Что ты видишь сейчас? | страница 49
Я взял пакеты в руки, и у меня промелькнула мысль, что тяготы семейного быта иногда бывают даже в радость.
Каждый день люди уходят и возвращаются, провожают в школу детей, сдают вещи в химчистку, заезжают на почту, платят по счетам в банке, забирают детей из школы. Быт любой семьи состоит из подобных ритуалов, и день за днем эти обязанности становятся смыслом семейной жизни. Но самым важным в домашнем очаге все-таки остается еда. Отношение к ней трепетное и внимательное — сначала ее следует выбрать в магазине, принести домой, разложить по местам, потом приготовить, подать на стол и насладиться ею.
Когда я приношу пакеты из магазина, готовлю и накрываю на стол, а Анна что-то пробует или нюхает, ко мне приходит осознание смысла моей любви. Мне достаточно одного-единственного взгляда на Анну, на ее плавные движения, ощущения ее ровного дыхания по ночам, округлости груди под голубым пальто. Она купила его довольно давно в Копенгагене. Магазин находился в самом узком месте Вестерброгад, шел снег, и у продавщицы были ужасные зубы. Все это было у нас — образы, истории, незаконченные фразы, улыбки друзей, угол улицы, памятные места, те, кто по-прежнему ждет.
— Хорошо, я беру его, — сказала Анна и отдала деньги продавщице.
Когда мы вышли из магазина, я заметил, что голубая ткань делает ее глаза еще синее. До отеля было недалеко. Его название красными неоновыми буквами отражалось на белом снегу. Мы с ней так же близки, как и далеки, между нами все интимно и больно, нервно и неуклюже. Мы смотрели друг на друга и знали, что видим, но при этом не знали ничего. Так проходили дни, по большей части наполненные ожиданием — друг друга, времени, следующего года, детей, денег или просто наступающего вечера.
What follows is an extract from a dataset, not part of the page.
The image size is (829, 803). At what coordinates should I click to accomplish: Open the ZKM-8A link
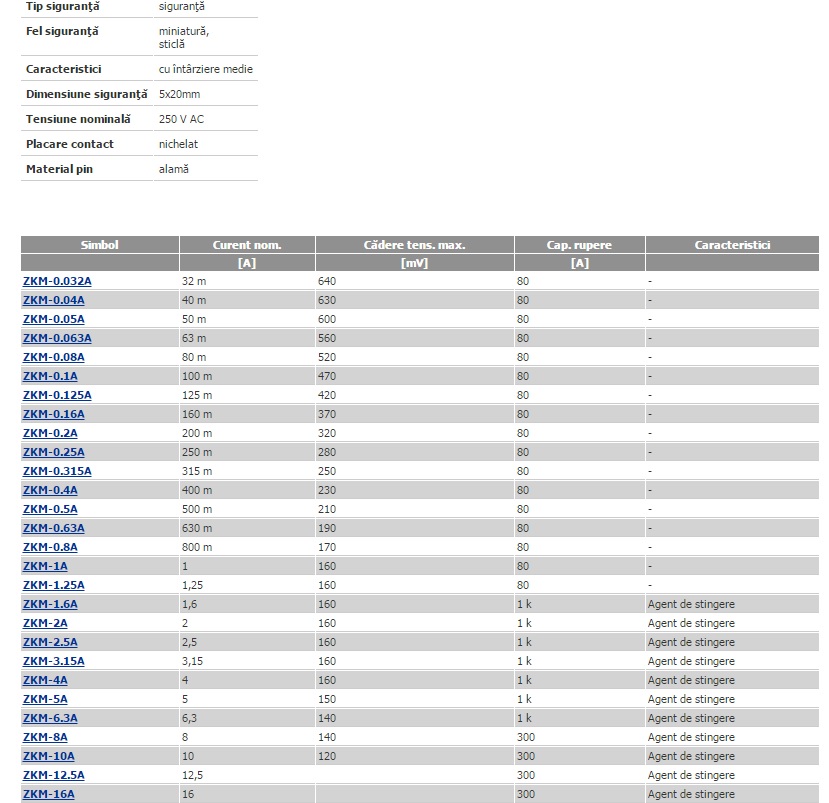(45, 737)
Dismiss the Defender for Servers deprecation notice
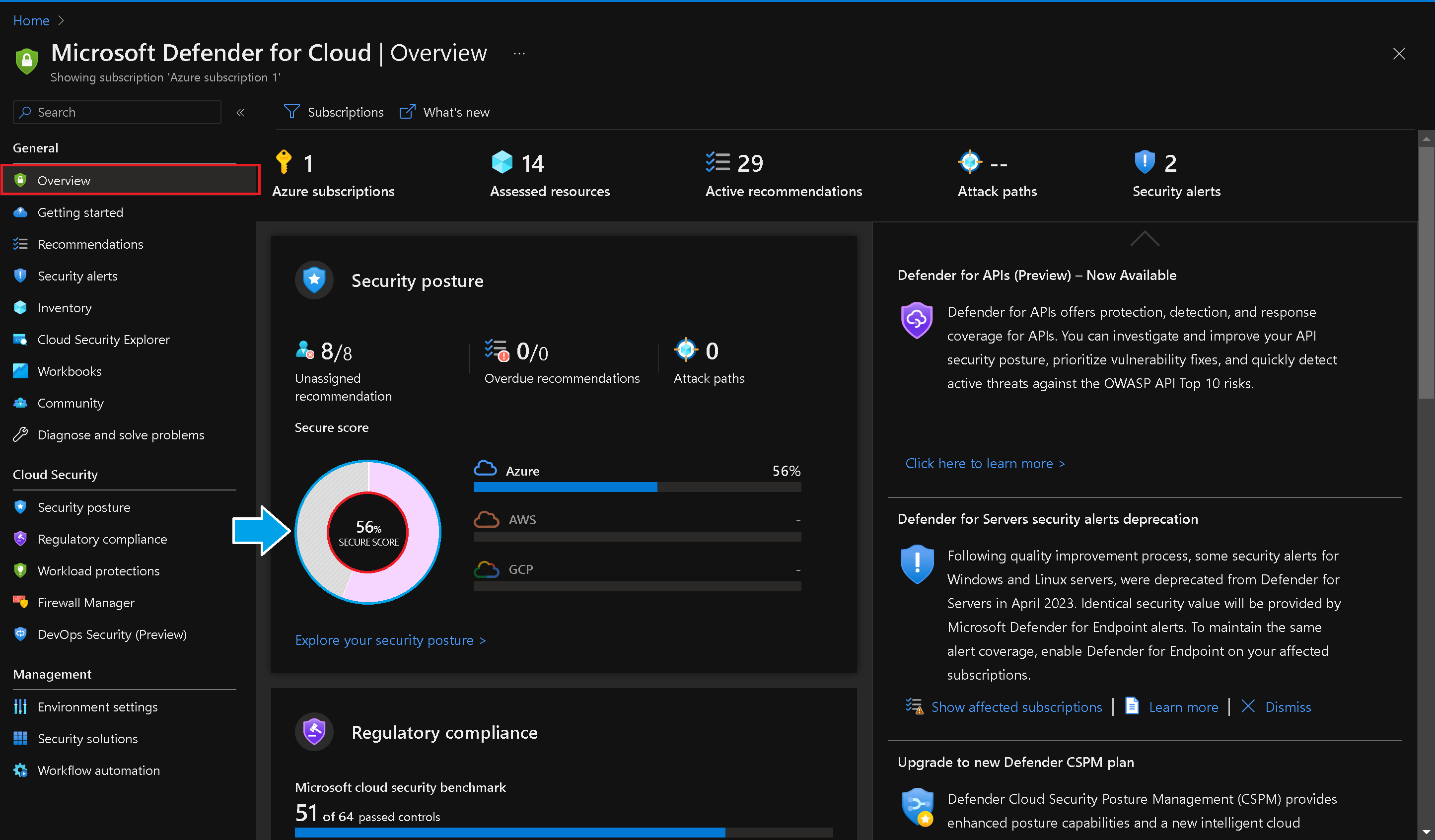The width and height of the screenshot is (1435, 840). tap(1287, 707)
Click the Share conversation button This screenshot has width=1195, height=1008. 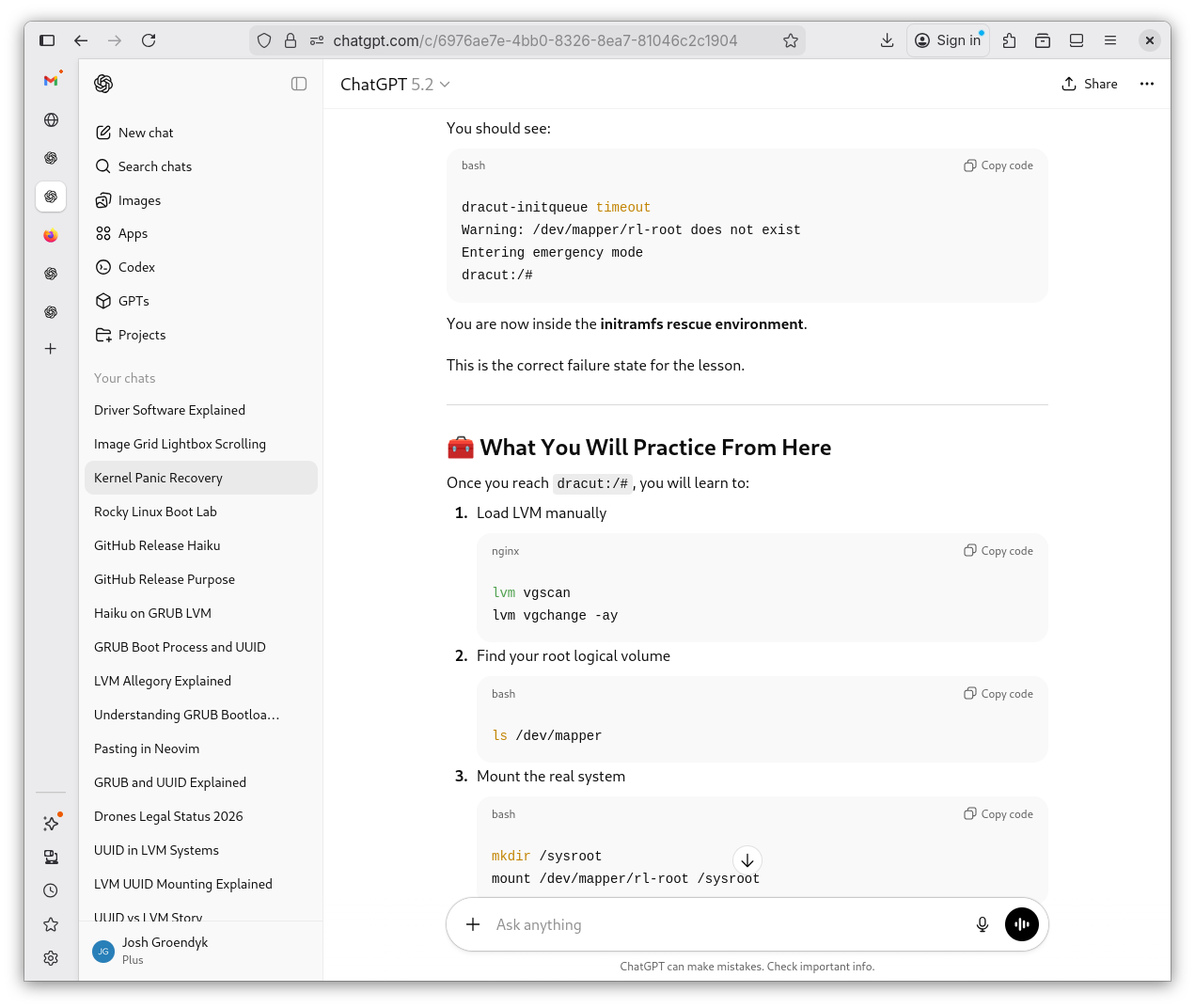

Хотя ожидание стало неотъемлемой частью нашей жизни, мы были уверены, что это ненадолго, что ждать нечего, кроме сегодняшнего дня, а потом будем только мы. Но между нами все равно оставалось ощущение предвкушения, за которым прятались все прошедшие дни… Ее язык двигается у меня во рту, я вхожу в нее. Вывеска отеля, отсвечивающая красным на снегу в Копенгагене. Тонкие красные неоновые буквы. Старое коричневое пальто в пакете у меня в руке. Я так боюсь остаться один с этими воспоминаниями.
Отец Анны служил в тайной полиции. Когда Анна сказала мне об этом, я решил, что она шутит. Само сочетание слов «тайная полиция» вызывало у меня смех. Оно звучало старомодно, совсем по-детски и так не походило на слова, которые употребляла Анна. Я лежал в ее постели в Париже, когда она сказала об этом впервые. Мы были вместе уже несколько месяцев, но говорили о своих семьях неохотно. Любые рассказы о Воллше казались совершенно не важными, и подозреваю, Анна не хотела, чтобы я тоже знал что-то о ней. Мы только что занимались любовью. Я поглаживал ее мягкое бедро. Она сидела обнаженная на краю кровати и заводила будильник, боясь, что проспит лекции. Позже я никогда не видел, чтобы она боялась опоздать куда-нибудь. Это все из-за одного профессора. Иногда я думаю, что она до сих пор рисует только для него и, подгоняемая его критическим взором, неустанно трудится каждый день, а он бубнит ей из могилы об углах и тенях, о пропорциях и линии горизонта.